Providing services for adults with mental health and substance abuse issues is a difficult case to make, Scott said. There’s a stigma attached to providing money for people who often can’t hold down a job, have addiction problems, have issues with violence or anger or have been through the same agencies multiple times in the past.
“If you don’t work around it all the time, or don’t have a family member with it, or you don’t struggle with it, it’s easy to see people with mental health issues as just having a bad personality defect,” Scott said. “Wyoming is so big on personal responsibility, and there is something to that, but when somebody is not in the right state of mind to make good choices, they don’t have that personal responsibility. They can’t make the right choices.”

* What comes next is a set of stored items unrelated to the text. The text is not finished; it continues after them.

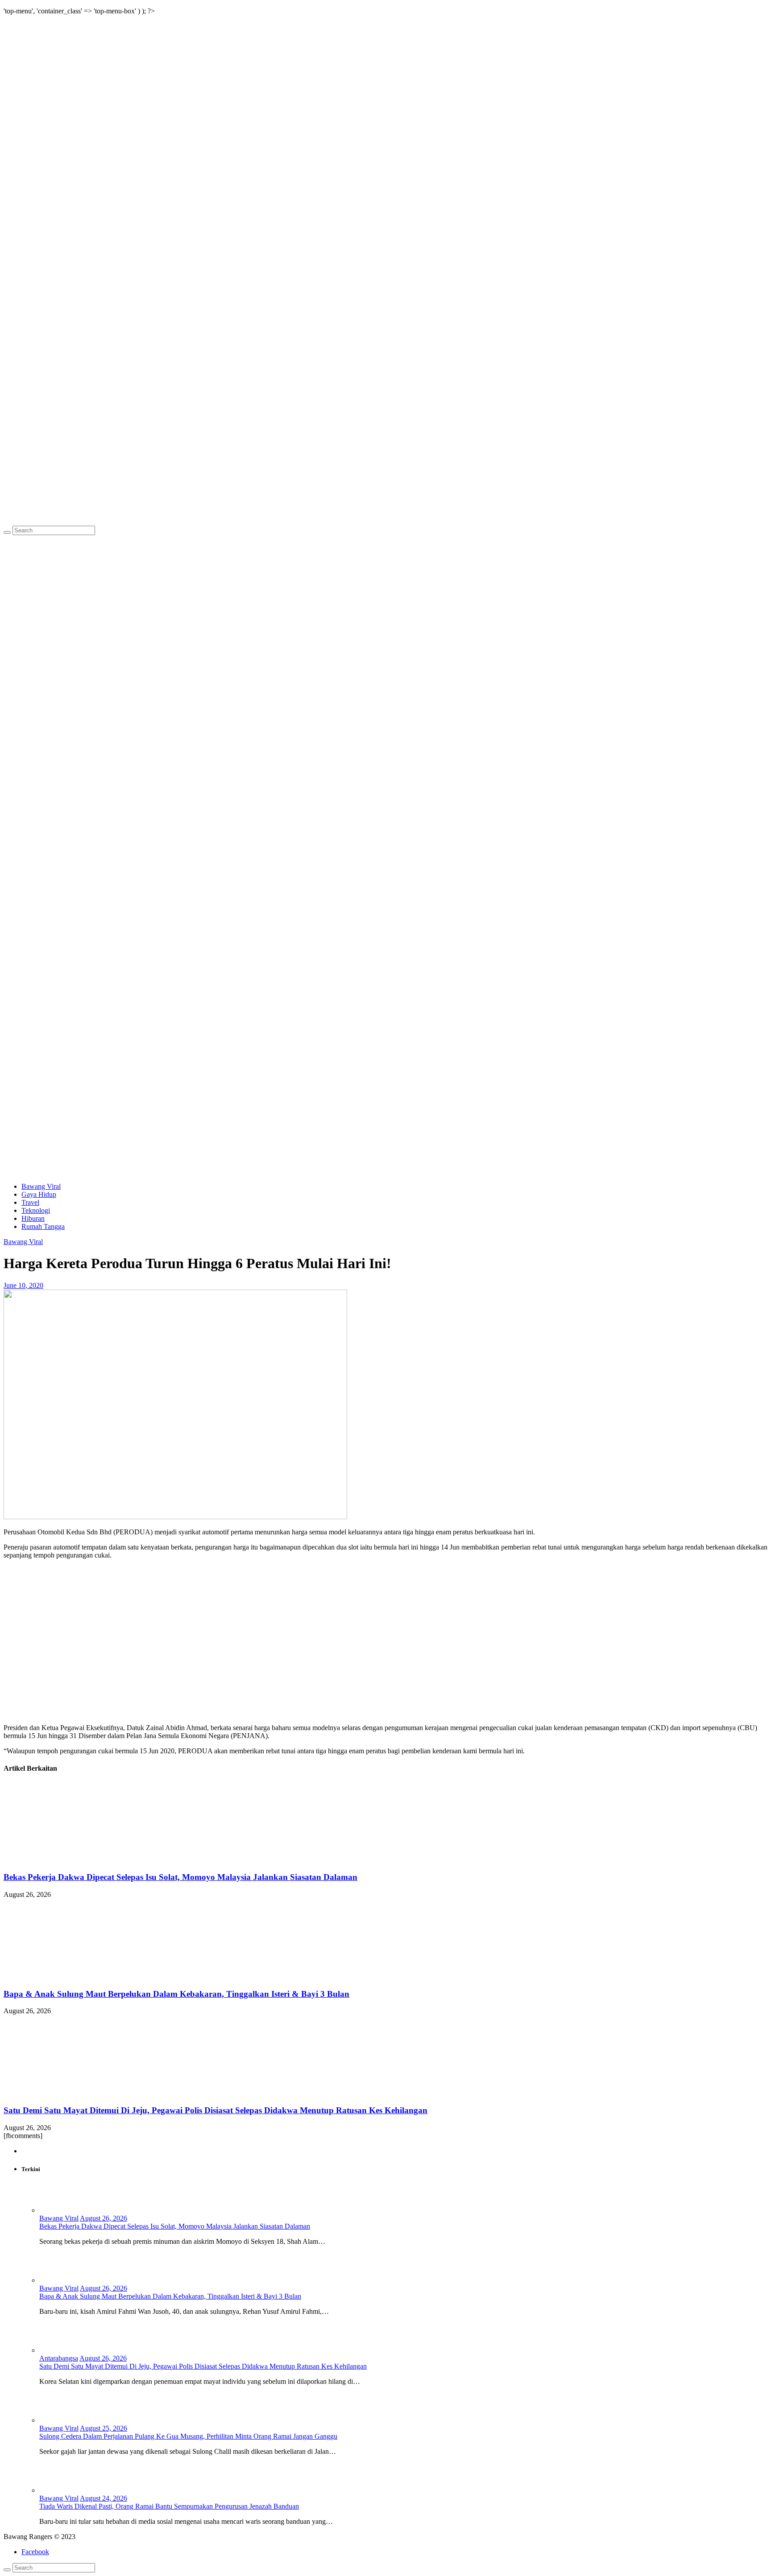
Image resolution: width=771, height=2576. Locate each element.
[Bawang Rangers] (385, 521)
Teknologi (35, 1210)
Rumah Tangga (43, 1226)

The hospital is still in touch with the individuals who were living at the Greenhouse, said Derek Friedlan, Coordination of Care for Behavioral Health Manager at Campbell County Health. The majority are living independently and working with outpatient case manager services.
Those who are assessed as needing a long-term-care setting in Campbell County are now being sent to communities across Wyoming, Friedlan said. It’s challenging, he said, to not be able to keep them in the community.
“I think we really have to look at that when dealing with mental health, is the whole support system,” Friedlan said. “I think the hardest part about not being able to keep clients in the community is not having them in the same town as their families, or just in the town they’ve been in for a long time. They might have support systems here that are not family.”
Misty Robertson, chief nursing officer at Campbell County Health, said everyone involved was sad to see the Greenhouse close, but she’s trying to look at things optimistically.
“I hope we take this opportunity because this change had to happen to evaluate how else we can work together as a strong team to improve mental health,” Robertson said. “I hope we can take this unfortunate budget cut as an opportunity to maybe do something new or better or different that will continue to help patients.”
Scott is used to operating on a small budget, she said, but “we always find a way to do it.”
“It feels like the difference from when I started this job to now is that people in the community are much more ready to work together,” Scott said. “The agencies in town are realizing that if we’re going to continue to be able to help people, we have to do it in partnership. None of us can do it alone. It gives me some hope that people are going to work hard at least to try.”